----- Dataset records -----
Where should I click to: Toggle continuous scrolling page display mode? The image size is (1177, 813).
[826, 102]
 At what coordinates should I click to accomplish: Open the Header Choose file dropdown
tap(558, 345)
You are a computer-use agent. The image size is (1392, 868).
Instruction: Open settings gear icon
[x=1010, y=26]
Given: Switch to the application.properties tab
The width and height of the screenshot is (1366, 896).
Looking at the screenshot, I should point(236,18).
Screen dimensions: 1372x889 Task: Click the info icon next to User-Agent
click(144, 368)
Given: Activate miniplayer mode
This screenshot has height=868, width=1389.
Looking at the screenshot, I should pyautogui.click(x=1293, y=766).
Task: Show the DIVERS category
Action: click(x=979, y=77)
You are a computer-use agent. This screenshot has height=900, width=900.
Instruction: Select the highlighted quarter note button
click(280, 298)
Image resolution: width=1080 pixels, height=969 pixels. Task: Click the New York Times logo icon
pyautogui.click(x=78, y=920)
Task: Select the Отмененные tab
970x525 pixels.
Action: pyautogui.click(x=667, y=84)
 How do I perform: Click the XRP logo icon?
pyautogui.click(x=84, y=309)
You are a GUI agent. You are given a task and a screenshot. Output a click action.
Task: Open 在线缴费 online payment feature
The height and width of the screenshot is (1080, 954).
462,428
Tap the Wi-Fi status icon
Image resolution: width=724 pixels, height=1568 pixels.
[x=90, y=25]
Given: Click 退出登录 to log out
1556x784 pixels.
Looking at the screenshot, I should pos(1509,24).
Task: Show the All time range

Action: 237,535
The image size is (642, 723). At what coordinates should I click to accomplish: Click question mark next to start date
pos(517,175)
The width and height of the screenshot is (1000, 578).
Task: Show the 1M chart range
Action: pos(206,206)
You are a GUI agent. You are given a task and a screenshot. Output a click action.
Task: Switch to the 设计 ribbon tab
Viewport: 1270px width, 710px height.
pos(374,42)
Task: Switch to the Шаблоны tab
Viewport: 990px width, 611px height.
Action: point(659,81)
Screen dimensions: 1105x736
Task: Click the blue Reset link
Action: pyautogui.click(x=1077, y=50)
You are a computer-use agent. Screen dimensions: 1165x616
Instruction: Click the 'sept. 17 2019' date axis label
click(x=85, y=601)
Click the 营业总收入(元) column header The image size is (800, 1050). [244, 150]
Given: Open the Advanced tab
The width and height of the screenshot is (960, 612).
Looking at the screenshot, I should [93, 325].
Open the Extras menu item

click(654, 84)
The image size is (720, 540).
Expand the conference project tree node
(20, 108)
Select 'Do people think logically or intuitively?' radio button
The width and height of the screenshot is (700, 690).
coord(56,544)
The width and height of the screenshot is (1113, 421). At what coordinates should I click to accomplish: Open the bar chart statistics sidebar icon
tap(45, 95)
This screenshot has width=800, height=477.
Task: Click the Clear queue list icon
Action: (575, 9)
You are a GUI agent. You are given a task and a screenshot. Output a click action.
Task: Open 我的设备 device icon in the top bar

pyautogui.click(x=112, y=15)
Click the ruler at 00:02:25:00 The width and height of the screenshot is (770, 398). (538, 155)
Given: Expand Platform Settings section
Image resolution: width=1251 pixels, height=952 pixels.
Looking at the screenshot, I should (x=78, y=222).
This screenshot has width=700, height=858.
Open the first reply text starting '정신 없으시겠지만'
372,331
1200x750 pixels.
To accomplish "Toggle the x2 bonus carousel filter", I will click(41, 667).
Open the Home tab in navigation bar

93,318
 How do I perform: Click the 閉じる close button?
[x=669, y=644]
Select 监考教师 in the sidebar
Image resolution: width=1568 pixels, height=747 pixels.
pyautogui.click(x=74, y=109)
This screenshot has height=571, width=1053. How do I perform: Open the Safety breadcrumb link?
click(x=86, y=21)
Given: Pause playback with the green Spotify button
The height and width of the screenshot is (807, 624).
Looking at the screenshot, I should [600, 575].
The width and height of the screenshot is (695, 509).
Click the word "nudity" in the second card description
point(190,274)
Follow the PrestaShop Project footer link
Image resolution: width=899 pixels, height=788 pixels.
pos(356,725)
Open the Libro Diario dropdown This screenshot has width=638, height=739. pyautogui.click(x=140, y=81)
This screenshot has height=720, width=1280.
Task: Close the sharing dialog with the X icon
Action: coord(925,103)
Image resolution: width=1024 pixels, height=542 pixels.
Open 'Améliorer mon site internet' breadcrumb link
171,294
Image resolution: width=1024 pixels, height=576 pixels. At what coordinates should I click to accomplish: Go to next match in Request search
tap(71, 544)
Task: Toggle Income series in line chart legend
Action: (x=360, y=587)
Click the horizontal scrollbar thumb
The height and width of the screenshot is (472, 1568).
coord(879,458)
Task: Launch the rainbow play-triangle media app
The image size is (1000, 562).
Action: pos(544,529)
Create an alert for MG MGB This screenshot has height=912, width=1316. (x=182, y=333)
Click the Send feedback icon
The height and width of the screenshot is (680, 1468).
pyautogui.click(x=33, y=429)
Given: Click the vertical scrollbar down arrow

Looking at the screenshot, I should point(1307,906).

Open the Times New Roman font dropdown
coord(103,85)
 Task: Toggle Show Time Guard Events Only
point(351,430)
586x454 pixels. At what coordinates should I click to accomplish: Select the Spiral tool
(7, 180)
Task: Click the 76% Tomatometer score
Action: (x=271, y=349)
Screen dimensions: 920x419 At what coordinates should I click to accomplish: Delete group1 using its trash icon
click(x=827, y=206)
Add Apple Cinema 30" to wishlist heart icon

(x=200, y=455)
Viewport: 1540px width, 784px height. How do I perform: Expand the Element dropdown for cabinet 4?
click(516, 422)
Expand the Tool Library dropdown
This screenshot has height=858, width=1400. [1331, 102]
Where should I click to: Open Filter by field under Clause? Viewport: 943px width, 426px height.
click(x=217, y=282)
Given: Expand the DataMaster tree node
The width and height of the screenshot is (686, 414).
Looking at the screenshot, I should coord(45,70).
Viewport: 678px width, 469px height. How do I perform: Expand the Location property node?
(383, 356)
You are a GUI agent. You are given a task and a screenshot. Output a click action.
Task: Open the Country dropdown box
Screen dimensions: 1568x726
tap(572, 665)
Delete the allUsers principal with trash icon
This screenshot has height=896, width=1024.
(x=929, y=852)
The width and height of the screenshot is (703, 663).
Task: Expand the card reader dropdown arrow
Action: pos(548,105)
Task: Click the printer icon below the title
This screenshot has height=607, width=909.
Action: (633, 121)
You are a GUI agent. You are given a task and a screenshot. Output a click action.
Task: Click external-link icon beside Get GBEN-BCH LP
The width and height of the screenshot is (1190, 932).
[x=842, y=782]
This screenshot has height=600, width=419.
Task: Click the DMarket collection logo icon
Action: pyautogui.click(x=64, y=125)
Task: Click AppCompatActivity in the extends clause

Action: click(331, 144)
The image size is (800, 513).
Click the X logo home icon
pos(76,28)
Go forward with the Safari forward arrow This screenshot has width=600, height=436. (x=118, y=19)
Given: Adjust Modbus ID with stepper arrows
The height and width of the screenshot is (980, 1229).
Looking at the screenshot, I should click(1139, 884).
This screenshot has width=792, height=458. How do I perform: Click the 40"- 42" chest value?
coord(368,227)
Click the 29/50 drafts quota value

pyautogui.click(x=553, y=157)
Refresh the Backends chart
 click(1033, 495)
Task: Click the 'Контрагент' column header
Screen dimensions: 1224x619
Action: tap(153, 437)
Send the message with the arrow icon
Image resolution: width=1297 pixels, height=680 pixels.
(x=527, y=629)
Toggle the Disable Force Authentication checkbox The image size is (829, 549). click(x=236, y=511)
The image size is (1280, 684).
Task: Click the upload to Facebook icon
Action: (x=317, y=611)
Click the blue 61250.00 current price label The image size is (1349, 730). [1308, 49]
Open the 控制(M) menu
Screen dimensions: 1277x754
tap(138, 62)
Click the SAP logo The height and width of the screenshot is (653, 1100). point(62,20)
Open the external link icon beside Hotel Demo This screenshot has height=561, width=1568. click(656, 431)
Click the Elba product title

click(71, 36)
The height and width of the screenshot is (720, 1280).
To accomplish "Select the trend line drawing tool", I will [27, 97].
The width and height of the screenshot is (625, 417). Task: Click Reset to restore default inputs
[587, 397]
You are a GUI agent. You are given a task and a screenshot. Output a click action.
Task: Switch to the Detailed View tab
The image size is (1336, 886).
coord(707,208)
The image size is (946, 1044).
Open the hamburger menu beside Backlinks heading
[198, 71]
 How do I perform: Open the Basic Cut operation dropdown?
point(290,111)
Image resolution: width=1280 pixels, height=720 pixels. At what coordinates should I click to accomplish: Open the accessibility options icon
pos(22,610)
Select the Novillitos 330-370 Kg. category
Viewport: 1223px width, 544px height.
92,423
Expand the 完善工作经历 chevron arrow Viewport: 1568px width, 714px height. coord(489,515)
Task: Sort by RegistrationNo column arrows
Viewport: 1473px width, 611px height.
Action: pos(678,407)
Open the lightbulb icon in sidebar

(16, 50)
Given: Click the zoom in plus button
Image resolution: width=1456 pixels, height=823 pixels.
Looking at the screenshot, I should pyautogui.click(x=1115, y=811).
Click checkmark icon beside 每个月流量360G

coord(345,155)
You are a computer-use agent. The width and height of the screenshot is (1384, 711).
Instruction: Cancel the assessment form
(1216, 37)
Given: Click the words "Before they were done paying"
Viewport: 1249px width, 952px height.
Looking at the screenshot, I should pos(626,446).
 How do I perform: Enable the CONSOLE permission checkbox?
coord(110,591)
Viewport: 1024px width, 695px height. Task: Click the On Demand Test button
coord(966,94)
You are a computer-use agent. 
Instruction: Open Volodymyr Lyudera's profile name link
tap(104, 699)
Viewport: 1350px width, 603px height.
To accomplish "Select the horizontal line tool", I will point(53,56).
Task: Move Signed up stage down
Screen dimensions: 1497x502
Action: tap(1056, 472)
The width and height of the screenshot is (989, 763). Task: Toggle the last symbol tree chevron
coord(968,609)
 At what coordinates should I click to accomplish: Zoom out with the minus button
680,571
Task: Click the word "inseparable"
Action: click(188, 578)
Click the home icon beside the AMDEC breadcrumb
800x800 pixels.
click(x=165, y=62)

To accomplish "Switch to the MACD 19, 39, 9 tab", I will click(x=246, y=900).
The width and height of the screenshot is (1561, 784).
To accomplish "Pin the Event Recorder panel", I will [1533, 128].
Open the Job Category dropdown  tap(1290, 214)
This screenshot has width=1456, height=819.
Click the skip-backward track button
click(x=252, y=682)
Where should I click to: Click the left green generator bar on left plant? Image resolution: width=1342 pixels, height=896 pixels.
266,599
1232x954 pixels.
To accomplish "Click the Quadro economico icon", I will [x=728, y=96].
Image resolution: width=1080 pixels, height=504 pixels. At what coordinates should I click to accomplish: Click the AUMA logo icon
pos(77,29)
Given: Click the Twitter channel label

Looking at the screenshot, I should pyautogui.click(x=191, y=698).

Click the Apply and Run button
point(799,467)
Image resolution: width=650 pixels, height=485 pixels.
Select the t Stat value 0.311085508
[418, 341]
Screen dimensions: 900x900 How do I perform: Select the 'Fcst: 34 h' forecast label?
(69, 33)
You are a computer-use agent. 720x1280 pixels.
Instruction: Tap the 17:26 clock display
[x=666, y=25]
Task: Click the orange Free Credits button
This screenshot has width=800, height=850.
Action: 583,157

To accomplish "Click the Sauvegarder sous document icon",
-----
● What to work on: In the records above, locate the lines holding the word "column". Copy each of them.

● Response:
Click the 营业总收入(元) column header The image size is (800, 1050). [244, 150]
Task: Click the 'Контрагент' column header
Task: Sort by RegistrationNo column arrows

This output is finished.